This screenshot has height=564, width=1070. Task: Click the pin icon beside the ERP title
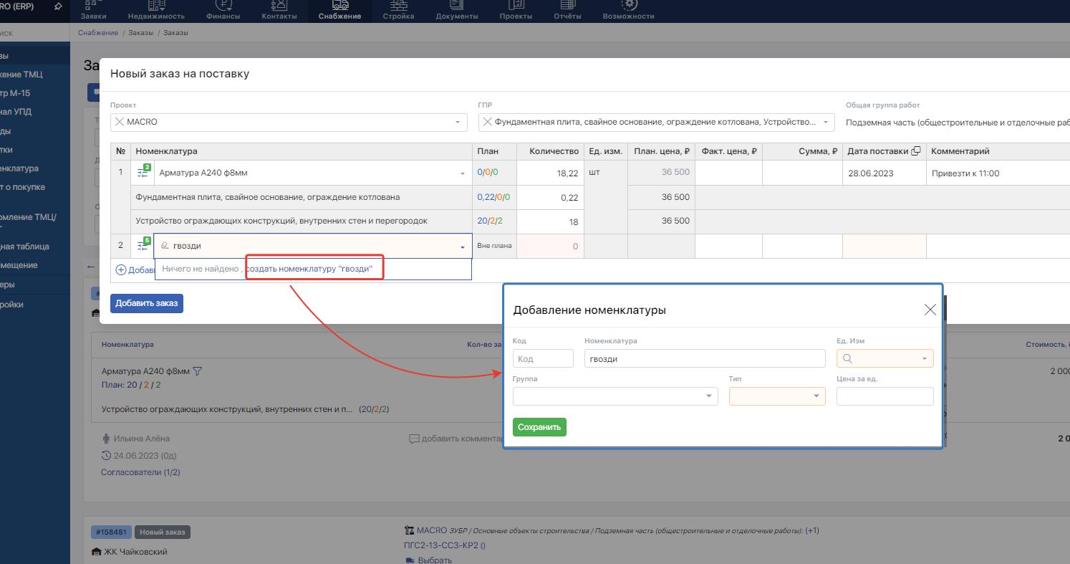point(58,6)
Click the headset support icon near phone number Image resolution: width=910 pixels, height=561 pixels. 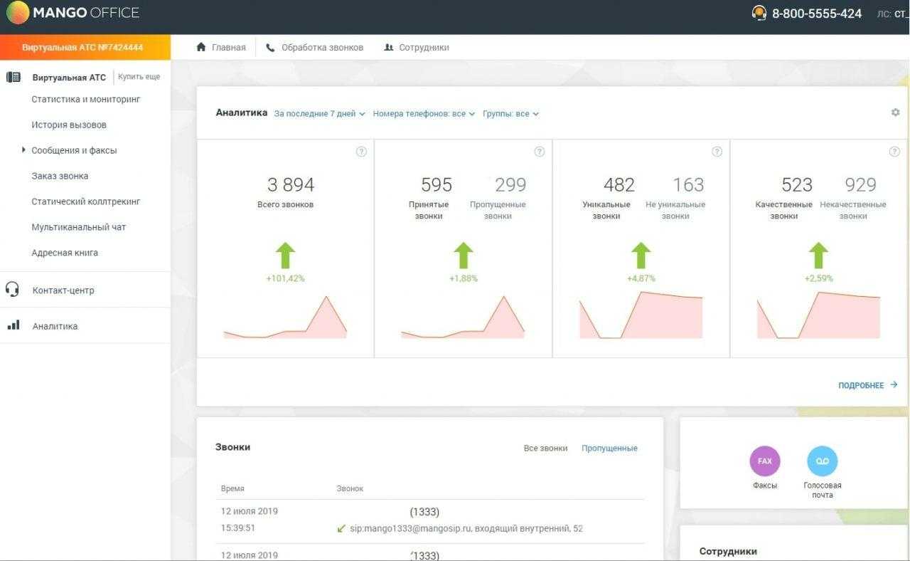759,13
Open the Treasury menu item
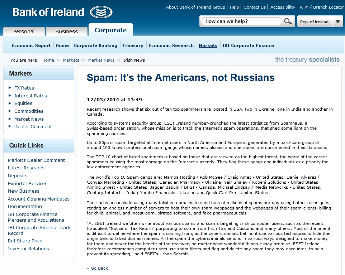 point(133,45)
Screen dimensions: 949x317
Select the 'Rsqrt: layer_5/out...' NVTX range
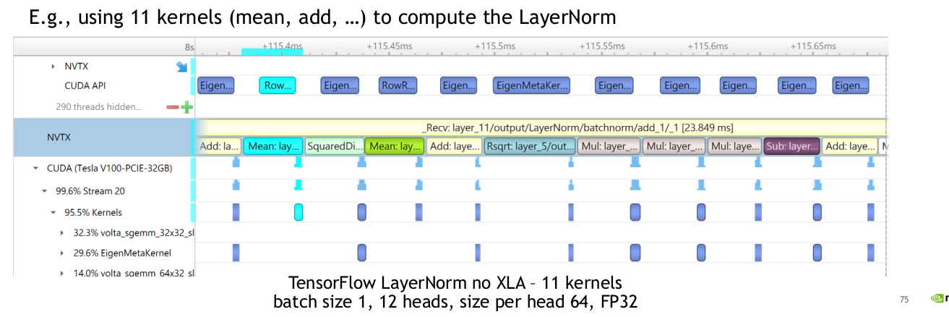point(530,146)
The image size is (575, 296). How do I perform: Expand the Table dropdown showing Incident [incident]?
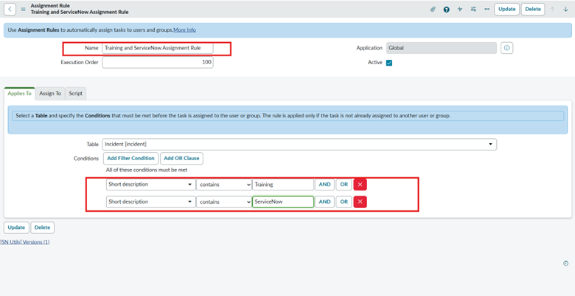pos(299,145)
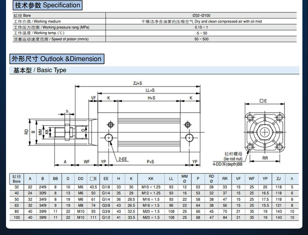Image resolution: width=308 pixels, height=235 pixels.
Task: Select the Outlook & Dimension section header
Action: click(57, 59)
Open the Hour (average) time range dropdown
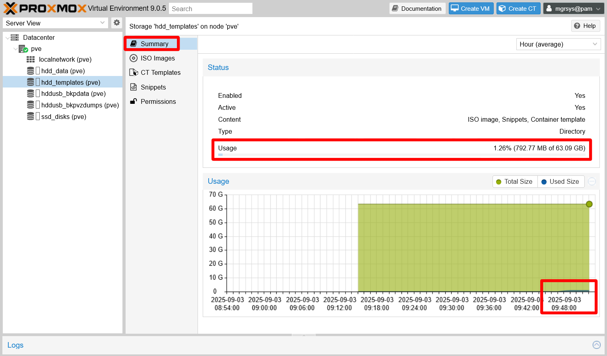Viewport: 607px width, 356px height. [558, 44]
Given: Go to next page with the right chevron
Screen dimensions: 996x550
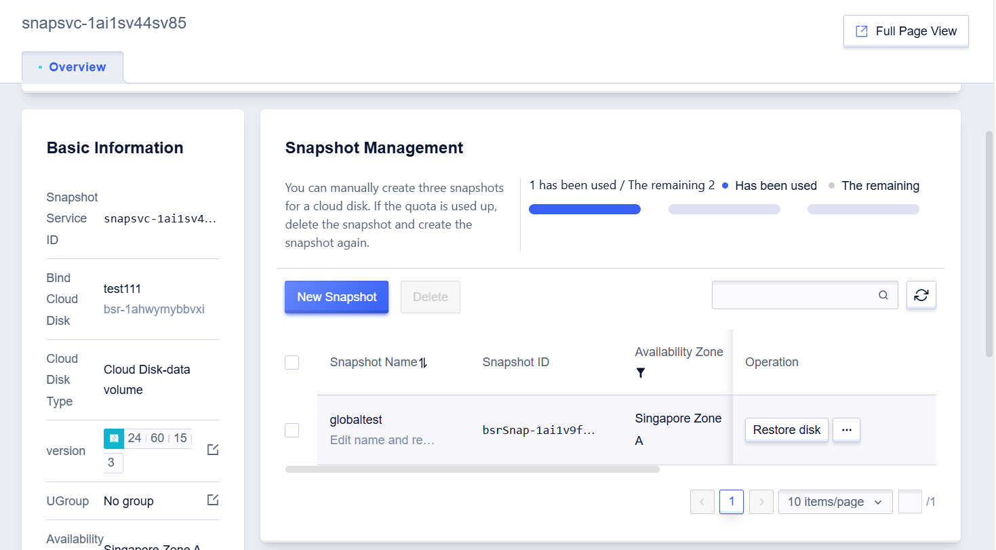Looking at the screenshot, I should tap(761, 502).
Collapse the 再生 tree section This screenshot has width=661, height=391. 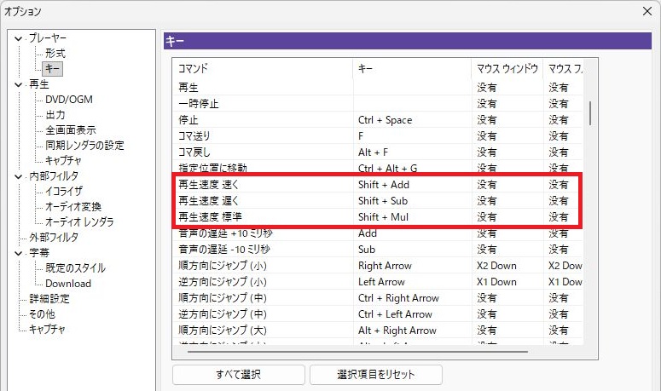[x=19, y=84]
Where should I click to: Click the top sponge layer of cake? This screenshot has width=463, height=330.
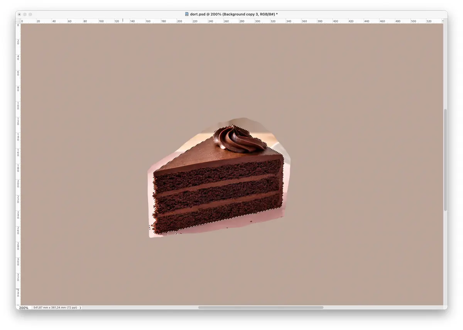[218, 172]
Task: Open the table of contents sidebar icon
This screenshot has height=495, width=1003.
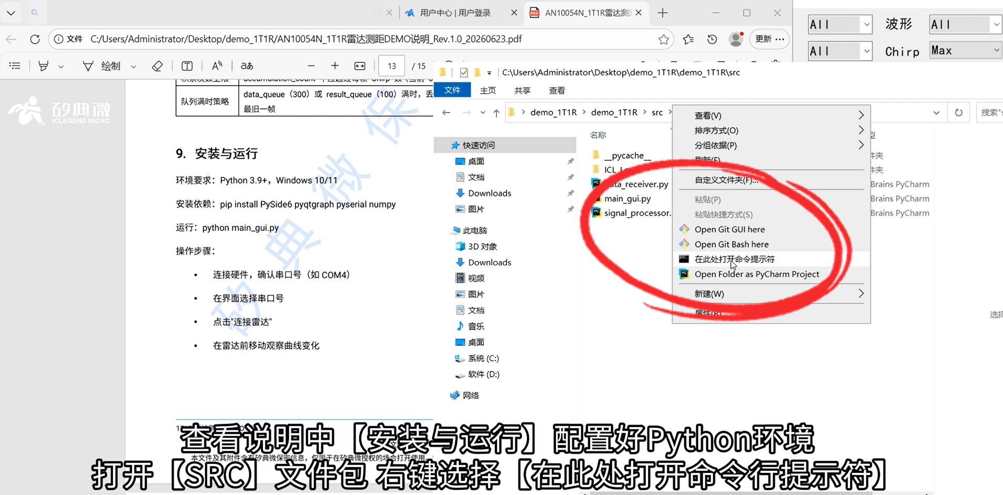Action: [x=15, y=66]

---

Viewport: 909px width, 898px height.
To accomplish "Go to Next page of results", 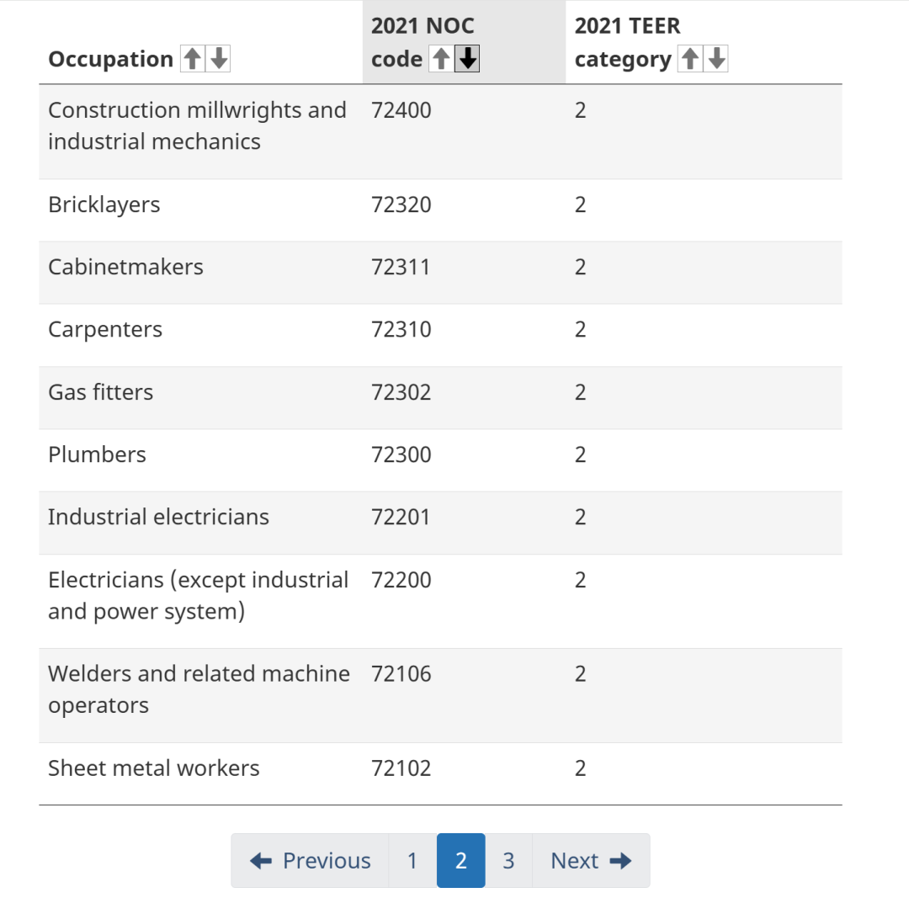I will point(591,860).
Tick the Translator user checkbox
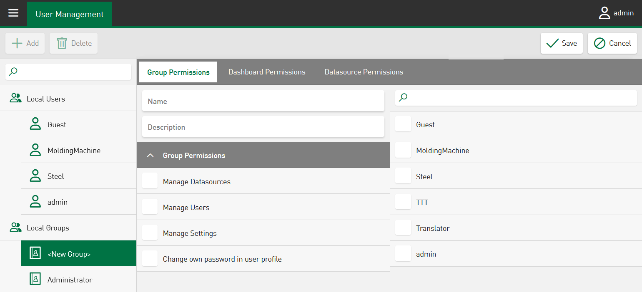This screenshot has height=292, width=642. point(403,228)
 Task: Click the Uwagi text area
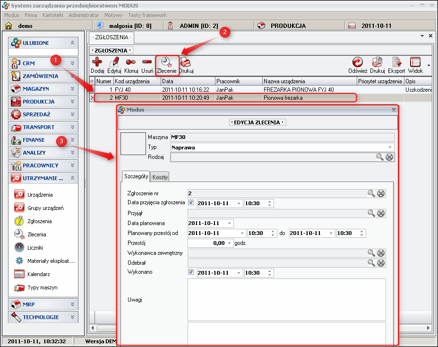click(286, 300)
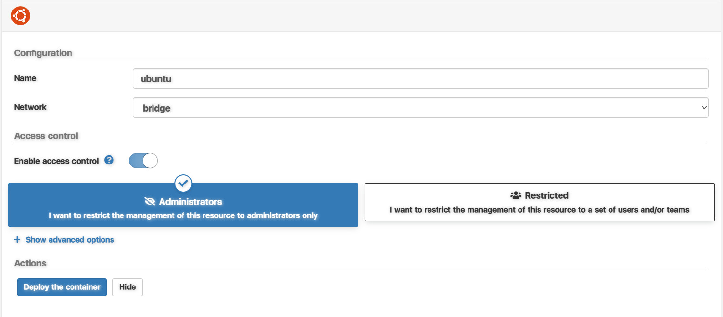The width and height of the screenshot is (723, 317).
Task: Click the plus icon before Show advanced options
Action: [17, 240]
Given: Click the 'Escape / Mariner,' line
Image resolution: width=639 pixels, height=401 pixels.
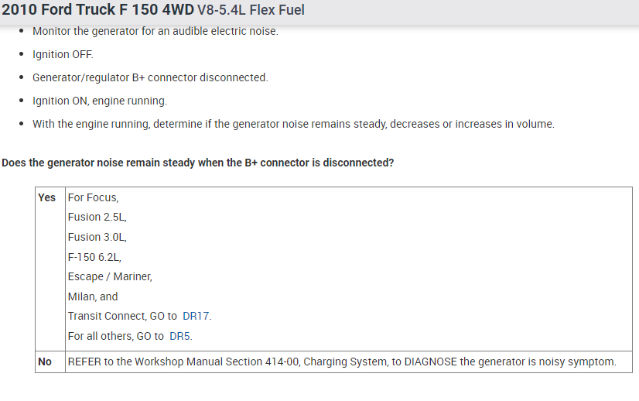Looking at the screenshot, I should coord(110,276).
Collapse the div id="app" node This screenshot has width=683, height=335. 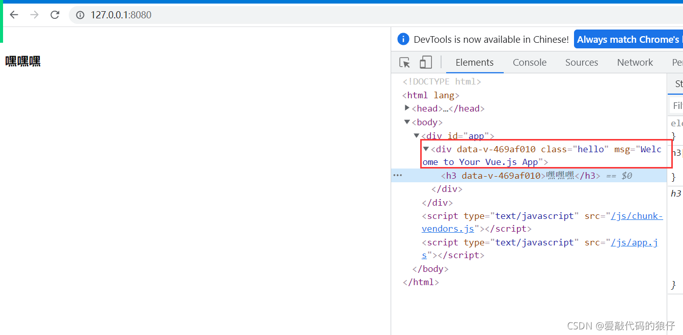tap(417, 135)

---

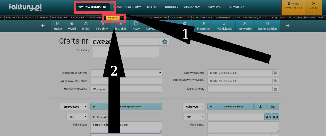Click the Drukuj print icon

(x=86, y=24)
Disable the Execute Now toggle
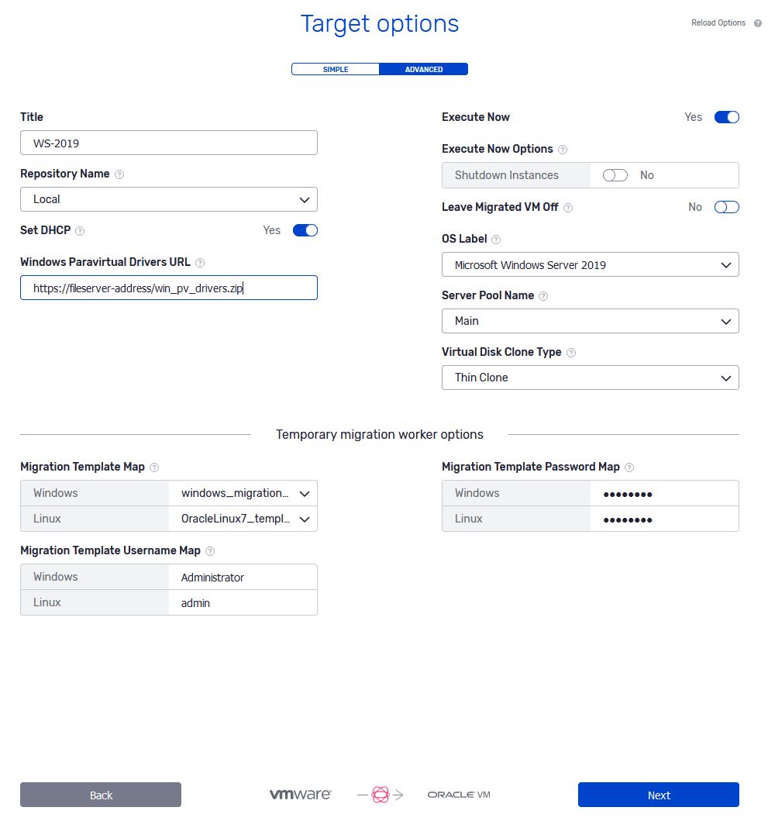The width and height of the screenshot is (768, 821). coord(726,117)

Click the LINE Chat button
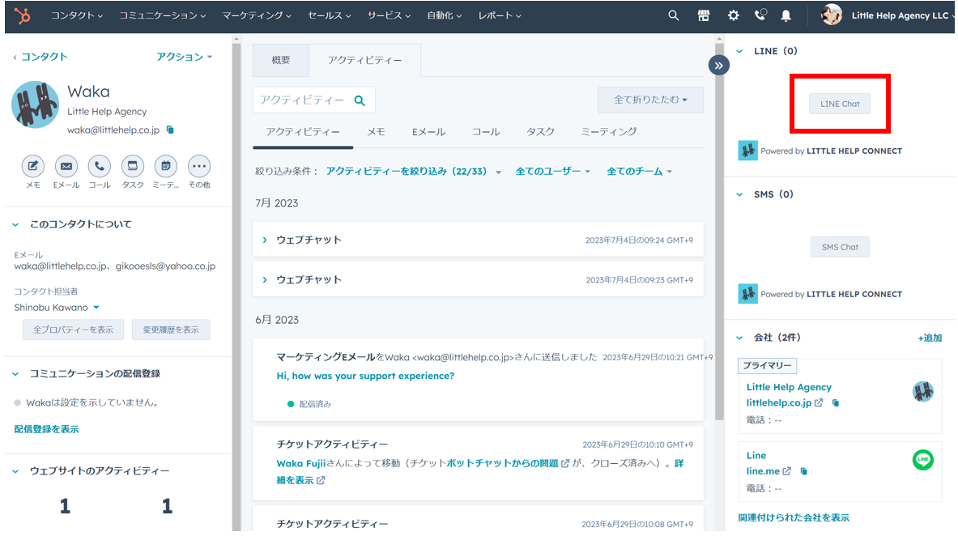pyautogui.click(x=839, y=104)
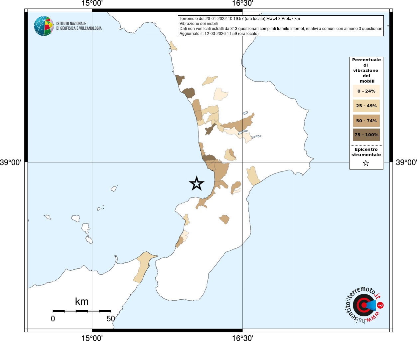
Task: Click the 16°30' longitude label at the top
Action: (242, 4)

Your objective | Each line above that contains the word "Given" should be copied.

Exercise result |
Given: Go to next page with the right chevron
Given: Click the 'Escape / Mariner,' line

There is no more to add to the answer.